Ordine. Rinviate di un mese le elezioni per il Consiglio nazionale

Elezioni del Consiglio nazionale dell'Ordine rimandate di un mese. Lo ha comunicato in una nota il Comitato esecutivo del Cnog stabilendo che le nuove date della tornata elettorale saranno l'8 novembre per la prima convocazione, ed il 15 per la seconda. L'eventuale ballottaggio si terrà eventualmente il 22 novembre.

La decisione, assunta con determina presidenziale e con il consenso unanime del Comitato esecutivo, è già stata inviata ai Consigli regionali ed al Ministero della Giustizia al quale, nei giorni scorsi, l'Esecutivo di via Sommacampagna aveva notificato una diffida sulla base del parere pro veritate richiesto dal Cnog all'avv. prof. Mario Sanino, presidente dell'Unione nazionale avvocati amministrativisti, sulla delicata situazione legata al mancato chiarimento del Ministero della Giustizia in merito alla rappresentanza delle minoranze linguistiche, ma soprattutto sulla mancata convocazione, nei tempi previsti dalla legge, delle elezioni da parte di tre delle prime quattro regioni italiane che, da sole, contano circa il 40% degli iscritti: Lombardia (prima con 23mila 931 iscritti all’Ordine), Campania (seconda con 12mila 114 iscritti) e del Piemonte (quarto con 7mila129 iscritti su 109mila 805 iscritti). Mentre l'Ordine del Piemonte ha proceduto successivamente alla convocazione, comunque oltre i termini di legge, Lombardia e Campania allo stato attuale non l'hanno fatto.

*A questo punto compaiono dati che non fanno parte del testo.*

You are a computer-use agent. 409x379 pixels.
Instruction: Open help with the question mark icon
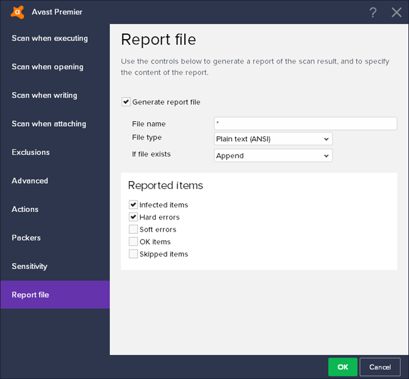[373, 12]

Un rinvio che il Comitato esecutivo definisce nel comunicato "inevitabile", vista la mancata convocazione nei termini da parte dei consigli regionali della Lombardia e della Campania motivata dalla situazione emergenziale. "Scelta censurabile - dice ancora il Cnog - solo dal Ministero per legge vigilante". Secondo il parere pro-veritate fornito dallo studio Sanino, infatti, "le operazioni del Consiglio nazionale devono essere garantite in modo contestuale e non è ipotizzabile che la composizione del Consiglio nazionale avvenga non in modo unitario".